A despeito de já ter desenvolvido trabalhos de direção dentro da companhia de Billy Bond, foi apenas em 2019 que decidiu assumir (e assinar) a direção geral de um espetáculo. Em O Mágico Di Ó, espetáculo de um dos autores mais incensados da última década, Vitor Rocha, Parente divide com Daniela Stirbulov os louros do espetáculo que funde a história de um grupo de retirantes nordestinos ao clássico romance O Mágico de Oz, de L. Frank Baum.

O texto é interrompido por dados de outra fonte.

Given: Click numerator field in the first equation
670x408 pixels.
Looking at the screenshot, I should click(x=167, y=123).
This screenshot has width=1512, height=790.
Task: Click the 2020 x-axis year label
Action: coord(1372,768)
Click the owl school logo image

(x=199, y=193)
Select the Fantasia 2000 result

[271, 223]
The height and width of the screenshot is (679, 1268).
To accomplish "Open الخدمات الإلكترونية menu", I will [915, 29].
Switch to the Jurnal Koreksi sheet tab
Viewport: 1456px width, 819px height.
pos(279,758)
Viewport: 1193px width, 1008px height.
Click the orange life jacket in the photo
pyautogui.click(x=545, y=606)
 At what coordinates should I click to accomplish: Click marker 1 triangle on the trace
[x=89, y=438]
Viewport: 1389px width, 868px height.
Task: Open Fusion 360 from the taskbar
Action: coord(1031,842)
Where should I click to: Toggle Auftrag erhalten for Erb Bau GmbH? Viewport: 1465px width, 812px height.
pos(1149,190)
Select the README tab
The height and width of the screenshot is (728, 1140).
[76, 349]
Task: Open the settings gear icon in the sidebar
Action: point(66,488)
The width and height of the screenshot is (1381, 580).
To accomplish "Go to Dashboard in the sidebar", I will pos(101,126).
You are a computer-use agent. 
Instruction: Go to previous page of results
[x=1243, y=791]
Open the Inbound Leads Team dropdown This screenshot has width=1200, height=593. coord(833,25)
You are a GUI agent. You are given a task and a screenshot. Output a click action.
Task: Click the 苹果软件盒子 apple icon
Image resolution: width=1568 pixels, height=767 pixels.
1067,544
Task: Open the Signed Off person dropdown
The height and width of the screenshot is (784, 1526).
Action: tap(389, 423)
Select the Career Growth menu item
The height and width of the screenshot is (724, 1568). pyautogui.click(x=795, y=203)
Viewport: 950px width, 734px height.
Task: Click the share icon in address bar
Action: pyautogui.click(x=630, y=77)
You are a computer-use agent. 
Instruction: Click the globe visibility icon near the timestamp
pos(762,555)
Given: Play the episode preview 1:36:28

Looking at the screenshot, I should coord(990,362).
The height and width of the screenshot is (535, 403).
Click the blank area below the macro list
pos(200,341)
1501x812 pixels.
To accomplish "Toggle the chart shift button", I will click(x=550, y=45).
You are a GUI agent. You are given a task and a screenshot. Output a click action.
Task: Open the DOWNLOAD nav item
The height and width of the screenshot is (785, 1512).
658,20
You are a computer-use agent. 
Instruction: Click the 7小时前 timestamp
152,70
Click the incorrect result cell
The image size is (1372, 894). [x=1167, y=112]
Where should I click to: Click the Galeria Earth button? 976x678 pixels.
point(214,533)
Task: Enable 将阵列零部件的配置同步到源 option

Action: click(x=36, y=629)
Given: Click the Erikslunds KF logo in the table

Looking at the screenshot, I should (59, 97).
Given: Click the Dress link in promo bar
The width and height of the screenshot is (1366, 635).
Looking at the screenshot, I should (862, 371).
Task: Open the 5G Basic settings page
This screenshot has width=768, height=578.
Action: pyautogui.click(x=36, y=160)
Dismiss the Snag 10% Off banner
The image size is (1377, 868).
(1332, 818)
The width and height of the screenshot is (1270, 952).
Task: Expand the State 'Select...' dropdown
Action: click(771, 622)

O Mágico Di Ó | Foto: Divulgação

“Quando a Luiza Porto e o Vitor Rocha vieram falar comigo, eles achavam que tinha que ser eu porque eu havia dirigido a Luiza numa montagem do Billy Bond para O Mágico de Oz, e ela queria ter um reencontro com essa Dorothy. Ela quis produzir e já sabia quem dirigiria, quem estaria na ficha técnica no palco, tudo”, conta o ator, que assumiu vê no espetáculo um dos projetos mais emocionantes de sua carreira.

“Eu chorava todos os dias, e olhava para a Daniela e ela também estava aos prantos. É um espetáculo que mexe muito com a gente. Nós fizemos o nosso, produzimos o nosso, a gente investiu cada um o seu tempo, sua criatividade. Passamos dois meses no processo criativo mesmo, de pegar passagem por passagem e decidir o que aconteceria com o texto, uma coisa muito nova pra mim, e entramos sem grana, montamos e as pessoas saiam de lá incrivelmente tocadas”.

Foi o que aconteceu com Pedro Vasconcelos, renomado diretor carioca que assinou filmes como O Concurso (2013) e Dona Flor e seus Dois Maridos (2017), com Carol Castro e Marcelo Farias. Na TV, assinou obras como Amazônia – De Galvez a Chico Mendes (2007), A Favorita (2008), Além do Tempo (2015) e A Força do Querer (2017), entre outros, na Rede Globo.

“Sinto que o que o Pedro Vasconcelos viu ali foi esse pedacinho de cada um de nós. Viu a direção minha e da Daniela, o trabalho da Luiza, essas personagens completamente desconstruídas no nordeste brasileiro, falando do nosso Brasil e da nossa arte, o visagismo, o figurino. Quando as pessoas virem no cinema, eles verão esse trabalho, porque o Pedro tá ali produzindo a nossa visão, as minhas marcações, as músicas do Marco França, é um filme de todos nós”, declara Parente que acredita estar faltando esse reconhecimento.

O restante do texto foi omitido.